(476g) Soft Sensor Development of Batch Bioprocess Using Bayesian Inference Based Support Vector Regression | AIChE

(476g) Soft Sensor Development of Batch Bioprocess Using Bayesian Inference Based Support Vector Regression

Authors 

Yu, J. - Presenter, McMaster University


The chemical and biochemical industry usually faces the challenge of unavailable on-line measurements of critical process and product variables, which are necessary to ensure successful control, monitoring and optimization of process operation. As an alternative solution, soft sensor can provide accurate estimates of unmeasured variables in a real-time fashion and has attracted increasing attention in advanced process control field. The commonly used data-driven models in building soft sensors require accurately recorded historical data and lab measurements. In industrial practice, however, the process input variables often have missing values and the time records of lab measurements may be inaccurate as well.
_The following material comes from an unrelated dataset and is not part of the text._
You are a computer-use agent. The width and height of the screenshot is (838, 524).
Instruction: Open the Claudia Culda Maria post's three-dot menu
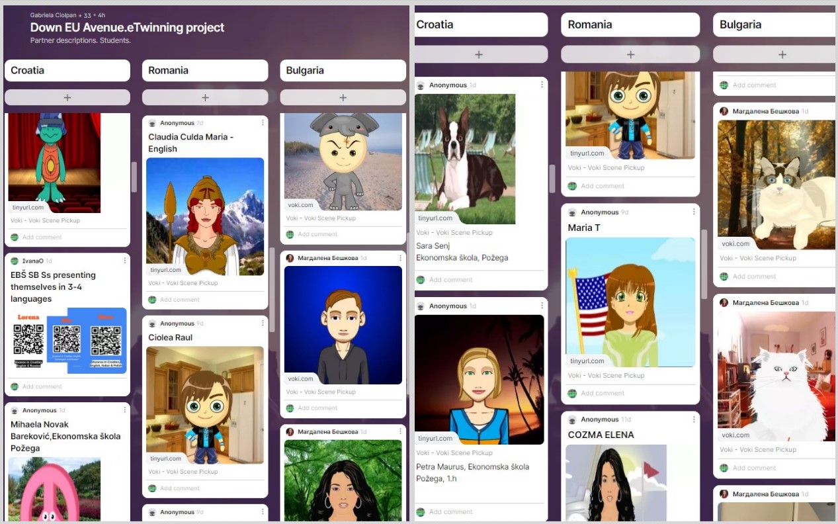[x=262, y=123]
Due to such uncertainty of modeling data, the traditional multivariate statistical or artificial intelligence methods can easily fail to construct reliable soft sensors. In this study, the Bayesian inference strategy is employed to handle the historical data uncertainty and estimate the posterior probabilities of input process variables and output lab measurements. Then the missing process values and misaligned lab data can be estimated and corrected within the probabilistic framework. Further, the support vector regression (SVR) is used to fit the predictive model between the process measurements and the lab based product quality variable. The proposed approach is tested on a fed-batch penicillin fermentation process and found to be effective in developing accurate soft sensors for key product variable predictions.